Morgan Stanley released a report yesterday that described their take on Bitcoin and made passive mention of the crypto ecosystem in general. The report has been widely reported on (as we knew it would be) and it seems that the headline of choice is Morgan Stanley proclaiming that Bitcoin isn’t as much a store of value as it is an institutional asset class set to take on trading, and presumably, volatility needs at big banks and family offices across the globe.
While this language is and should be offensive to Bitcoin maximalists and anyone who believes in the original mission of Bitcoin – it certainly isn’t a surprise. If institutional (and a plurality of retail) clients ask enough times for something these institutions are going to give it to them, pure and simple. There is serious money to be made by creating expensive structured products wrapped around the guise of crypto volatility. The key words there are expensive and volatility. Expensive and volatility.
Morgan Stanley doesn’t have any interest in building out a warehouse facility or cold storage vault to house private keys and racks of hard wallets. There isn’t any money in it. At least not the kind of money that Tier 1 institutions have an interest in earning on that type of investment.
Instead, they are focused on several structured product initiatives that we’ve been made aware of that should be of interest to anyone attempting to get an understanding about how a powerhouse global investment bank is attempting to meet client demands.
Based on extensive discussions yesterday afternoon and again this morning we’ve heard three specific initiatives that are being *discussed* at Morgan Stanley (FYI – much like Goldman Sachs is in *internal discussions* regarding an Ethereum product to satisfy demand) and could come to market in 2019:
- A dedicated institutional trade desk that handles futures, OTC transactions, NDF like products that clients traffic across other Tier 1 institutions (Goldman, Citi).
- Internal discussions are ongoing as to whether Morgan Stanley uses Bakkt infrastructure *exclusively* with respect to Bitcoin futures transactions or using every resource that exists by 2019 (Bakkt, ErisX, CME, CBOE).
- Leadership in Morgan Stanley’s trading divisions are discussing whether or not to go all in on a Bitcoin NDF as well as an Ethereum product that has yet to be given a trading classification.
**Not included in the above list was a less prominently mentioned discussion point that included where does Morgan Stanley fall once a Bitcoin ETF product is created, as well as other SEC approved products throughout 2019. Discussions remain active as to whether or not Morgan Stanley creates their own branded products that are functionally identical to competitor products, or simply offer competitive products and whatever premium fee structures are inherent in the products themselves.
The discussions moving through trading rooms and in strategy sessions at the firm is not whether or not crypto is sustainable or a ‘flash in the pan’ bubble that will eventually fade. The discussion is focused on regulatory approvals and guidance, strategies to benefit from those new rules, and how to best position Morgan Stanley’s crypto products (should they choose to create native structured products) and services to its largest clients.
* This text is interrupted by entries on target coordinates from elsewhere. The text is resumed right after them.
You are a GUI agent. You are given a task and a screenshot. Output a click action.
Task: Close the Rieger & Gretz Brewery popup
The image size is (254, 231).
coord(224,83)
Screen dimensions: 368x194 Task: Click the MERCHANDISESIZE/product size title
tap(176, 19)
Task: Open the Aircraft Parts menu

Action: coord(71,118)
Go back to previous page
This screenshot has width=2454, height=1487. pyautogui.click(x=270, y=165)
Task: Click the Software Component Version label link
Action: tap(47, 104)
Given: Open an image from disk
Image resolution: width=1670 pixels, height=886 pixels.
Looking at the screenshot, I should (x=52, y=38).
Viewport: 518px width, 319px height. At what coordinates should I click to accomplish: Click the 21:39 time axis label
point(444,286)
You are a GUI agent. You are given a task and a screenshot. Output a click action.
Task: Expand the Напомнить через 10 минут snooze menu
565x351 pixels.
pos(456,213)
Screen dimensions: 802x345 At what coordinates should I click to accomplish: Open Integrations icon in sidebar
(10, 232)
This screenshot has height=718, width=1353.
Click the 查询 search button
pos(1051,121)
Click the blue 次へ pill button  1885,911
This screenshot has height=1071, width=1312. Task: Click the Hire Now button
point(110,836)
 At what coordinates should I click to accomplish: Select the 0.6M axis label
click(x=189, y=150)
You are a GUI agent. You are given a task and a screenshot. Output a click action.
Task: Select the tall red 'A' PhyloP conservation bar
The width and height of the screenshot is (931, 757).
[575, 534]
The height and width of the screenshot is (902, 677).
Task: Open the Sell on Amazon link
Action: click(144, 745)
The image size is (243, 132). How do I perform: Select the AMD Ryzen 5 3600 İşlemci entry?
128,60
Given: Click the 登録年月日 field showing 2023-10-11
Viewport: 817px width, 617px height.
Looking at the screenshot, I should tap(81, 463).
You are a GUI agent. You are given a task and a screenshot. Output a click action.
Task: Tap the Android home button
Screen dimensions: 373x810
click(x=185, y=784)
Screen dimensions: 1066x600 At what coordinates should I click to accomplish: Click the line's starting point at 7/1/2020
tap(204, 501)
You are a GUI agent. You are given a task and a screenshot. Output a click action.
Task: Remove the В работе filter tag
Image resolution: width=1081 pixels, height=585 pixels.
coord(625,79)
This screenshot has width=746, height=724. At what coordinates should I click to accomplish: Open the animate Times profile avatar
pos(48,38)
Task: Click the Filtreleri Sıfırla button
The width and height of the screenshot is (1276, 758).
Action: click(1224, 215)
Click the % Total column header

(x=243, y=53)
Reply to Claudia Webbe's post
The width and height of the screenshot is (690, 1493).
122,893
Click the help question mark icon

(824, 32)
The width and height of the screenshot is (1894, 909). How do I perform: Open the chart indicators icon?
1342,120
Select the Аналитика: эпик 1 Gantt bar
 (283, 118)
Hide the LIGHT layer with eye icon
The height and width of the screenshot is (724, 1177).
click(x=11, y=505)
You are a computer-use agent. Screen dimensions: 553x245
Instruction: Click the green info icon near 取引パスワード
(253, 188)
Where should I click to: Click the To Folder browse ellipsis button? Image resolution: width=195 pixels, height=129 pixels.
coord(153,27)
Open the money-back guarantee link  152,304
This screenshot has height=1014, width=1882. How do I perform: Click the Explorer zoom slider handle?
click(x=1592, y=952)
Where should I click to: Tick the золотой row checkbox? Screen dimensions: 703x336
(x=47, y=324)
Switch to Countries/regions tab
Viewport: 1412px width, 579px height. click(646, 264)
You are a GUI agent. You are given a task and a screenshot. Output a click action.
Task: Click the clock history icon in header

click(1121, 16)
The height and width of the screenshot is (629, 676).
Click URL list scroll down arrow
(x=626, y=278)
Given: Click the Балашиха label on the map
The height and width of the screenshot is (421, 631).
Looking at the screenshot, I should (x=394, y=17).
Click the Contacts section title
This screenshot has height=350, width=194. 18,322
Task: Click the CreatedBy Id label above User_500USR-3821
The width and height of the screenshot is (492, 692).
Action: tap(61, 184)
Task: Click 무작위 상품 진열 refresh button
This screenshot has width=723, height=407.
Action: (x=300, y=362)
Which leads us to the dialogue in the Morgan Stanley research report making the rounds today. It adds context to the discussions internally as the firm positions itself for 2019; a year that those we spoke to believe will produce massive adoption, new (and relatively tame) regulations in the US, and trading volumes set to skyrocket.
The ‘money quote’ in the report, as it was told to us (to pay particular attention to) is this:
The net dollar amount in crypto hedge funds in 2016 was $380MM. Today it stands at over $6B.
You don’t need any other explanation for Institutional ‘fomo’ than those hard numbers. Those are funds that are eschewing fiat based products and diving into crypto, even in the midst of a bear market.
Morgan Stanley wants to be a real player in this market. They are working overtime to figure out just how to do it. Regulatory and legal hurdles need to be appropriately approached and handled, but when that happens they are planning to be at the forefront of what they believe will be a highly profitable new ‘super asset class’.